Extract every line below, verbatim.
[[ MATERIAL TO PROCESS open ]]
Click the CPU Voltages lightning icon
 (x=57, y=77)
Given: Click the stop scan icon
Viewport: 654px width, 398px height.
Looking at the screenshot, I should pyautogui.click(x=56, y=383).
[[ MATERIAL TO PROCESS closed ]]
* **EXERCISE RESPONSE**:
Click the CPU Voltages lightning icon
 (x=57, y=77)
Given: Click the stop scan icon
Viewport: 654px width, 398px height.
Looking at the screenshot, I should pyautogui.click(x=56, y=383).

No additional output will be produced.